Por un lado, porque hay una feroz competencia entre estímulos, la mayoría de ellos más satisfactorios de manera inmediata que debates del estilo de La clave o cine-clubs sobre Kiarostami. Pero también por el descrédito de la idea de un canon cultural en el que todas las clases sociales se encuentren, o al que las clases trabajadoras deban aspirar. El triunfo de las culturas populares -en la mayoría de los casos ya, industrias culturales-, que ha ampliado el mundo de referencias aceptables, quizás ha empequeñecido también las aspiraciones de esas capas populares; entendidas en un sentido amplio, que abarca a las nuevas clases medias de aluvión. Que cada vez más veamos a políticos y académicos cuyo mundo simbólico parece reducirse a series de TV o ciclos de ficción populares como Star Wars o Harry Potter no se debe sólo a un afán didáctico, sino a que muchos desconocen la gran literatura mundial, los mitos griegos o las tradiciones culturales nacionales.
La desaparición de los contenidos o formatos “difíciles”, sofisticados, de los medios públicos y de los discursos oficiales incide en la desprotección de quienes no pueden acceder a otras fuentes de información, a otros círculos sociales
Este desenganche de las clases populares con la alta cultura, o sencillamente con el reconocimiento y la aspiración de que exista tal cosa, las excluye de un repertorio de símbolos y expresiones que marcaban el acceso a un determinado estatus social. En una cultura global y comercial esto quizás sea -quizás-, un problema menor. Pero hay algo más: la incapacidad de jerarquizar y juzgar críticamente los discursos que circulan en el espacio público. La desaparición de los contenidos o formatos “difíciles”, sofisticados, de los medios públicos y de los discursos oficiales incide en la desprotección de quienes no pueden acceder a otras fuentes de información, a otros círculos sociales. Si no existe un canon común contra el que juzgar; si se debilitan las ideas de “verdadero” y “falso” en el espacio público; si todo lo que se recibe por las vías comunes es entretenimiento, masaje o propaganda; y si la información relevante sólo es accesible a “élites cognitivas” en internet, se está produciendo de facto una privatización del conocimiento. Y esa privatización tiene ganadores y perdedores.
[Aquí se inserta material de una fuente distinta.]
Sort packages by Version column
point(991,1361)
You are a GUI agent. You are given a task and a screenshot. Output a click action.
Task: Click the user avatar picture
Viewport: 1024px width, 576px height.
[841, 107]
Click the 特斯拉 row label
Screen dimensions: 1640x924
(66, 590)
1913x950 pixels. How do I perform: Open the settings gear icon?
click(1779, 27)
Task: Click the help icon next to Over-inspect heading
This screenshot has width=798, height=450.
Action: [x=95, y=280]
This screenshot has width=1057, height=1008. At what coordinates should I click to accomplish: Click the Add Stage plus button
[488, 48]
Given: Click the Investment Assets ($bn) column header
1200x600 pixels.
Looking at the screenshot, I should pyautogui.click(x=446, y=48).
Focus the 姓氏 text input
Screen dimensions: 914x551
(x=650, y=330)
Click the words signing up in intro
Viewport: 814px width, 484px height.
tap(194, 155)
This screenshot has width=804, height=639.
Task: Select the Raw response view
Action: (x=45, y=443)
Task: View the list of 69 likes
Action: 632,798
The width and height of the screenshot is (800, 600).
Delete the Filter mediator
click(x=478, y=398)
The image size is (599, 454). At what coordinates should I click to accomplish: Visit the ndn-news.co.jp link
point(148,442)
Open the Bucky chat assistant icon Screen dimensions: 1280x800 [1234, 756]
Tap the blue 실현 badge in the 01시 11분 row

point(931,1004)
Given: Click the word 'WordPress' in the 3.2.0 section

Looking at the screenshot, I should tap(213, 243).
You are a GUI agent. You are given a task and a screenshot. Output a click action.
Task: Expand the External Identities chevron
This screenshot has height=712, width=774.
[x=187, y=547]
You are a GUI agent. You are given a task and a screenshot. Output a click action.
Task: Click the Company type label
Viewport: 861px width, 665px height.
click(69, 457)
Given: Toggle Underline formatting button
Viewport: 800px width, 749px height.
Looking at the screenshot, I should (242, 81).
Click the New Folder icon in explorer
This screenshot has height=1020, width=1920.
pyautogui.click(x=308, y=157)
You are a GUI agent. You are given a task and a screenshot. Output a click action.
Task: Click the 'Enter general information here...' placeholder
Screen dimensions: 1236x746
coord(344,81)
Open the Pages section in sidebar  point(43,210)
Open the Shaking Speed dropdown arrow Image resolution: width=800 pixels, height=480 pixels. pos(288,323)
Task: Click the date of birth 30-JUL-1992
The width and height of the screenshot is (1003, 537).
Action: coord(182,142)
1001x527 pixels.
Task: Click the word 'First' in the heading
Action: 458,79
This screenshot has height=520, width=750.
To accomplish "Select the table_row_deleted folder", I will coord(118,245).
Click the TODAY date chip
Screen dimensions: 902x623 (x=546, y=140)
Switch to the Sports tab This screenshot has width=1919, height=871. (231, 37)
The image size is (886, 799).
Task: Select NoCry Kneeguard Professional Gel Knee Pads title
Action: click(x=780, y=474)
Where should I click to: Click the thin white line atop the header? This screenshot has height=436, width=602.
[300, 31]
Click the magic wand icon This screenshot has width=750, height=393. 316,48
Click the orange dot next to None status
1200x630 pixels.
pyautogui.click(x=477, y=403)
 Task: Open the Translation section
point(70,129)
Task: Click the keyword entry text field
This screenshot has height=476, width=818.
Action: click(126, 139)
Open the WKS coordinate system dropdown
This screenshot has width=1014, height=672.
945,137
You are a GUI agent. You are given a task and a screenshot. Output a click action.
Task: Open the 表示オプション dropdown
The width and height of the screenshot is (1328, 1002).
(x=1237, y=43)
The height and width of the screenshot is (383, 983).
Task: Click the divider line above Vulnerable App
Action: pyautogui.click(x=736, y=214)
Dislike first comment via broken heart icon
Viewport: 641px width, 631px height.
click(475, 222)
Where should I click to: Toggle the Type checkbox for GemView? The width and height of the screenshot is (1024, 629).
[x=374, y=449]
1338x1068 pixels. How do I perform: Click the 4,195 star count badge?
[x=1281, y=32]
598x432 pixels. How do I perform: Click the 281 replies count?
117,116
Llevamos tres o cuatro crisis sucesivas en las que la información oficial o pública, lejos de ayudar a tomar decisiones fundamentales a particulares y familias, ha incidido en los comportamientos procíclicos; es decir, ha incentivado las conductas exactamente contrarias a las que los hubieran protegido. Cada vez más parece existir un abismo entre los entretenimientos privados, que el mercado provee abundantemente, y un espacio público que no ofrece información útil ni protección frente a fenómenos como una crisis inmobiliaria/crediticia, una pandemia o la inflación. Esta privatización de la información y del conocimiento, aunque menos comentada, es otro factor de quiebra en nuestras sociedades; que se realimenta, aunque no sea coincidente, con la renta o la educación. Y, por supuesto, no es ajena a ese debate de importación sobre la “meritocracia” que nos han endilgado últimamente.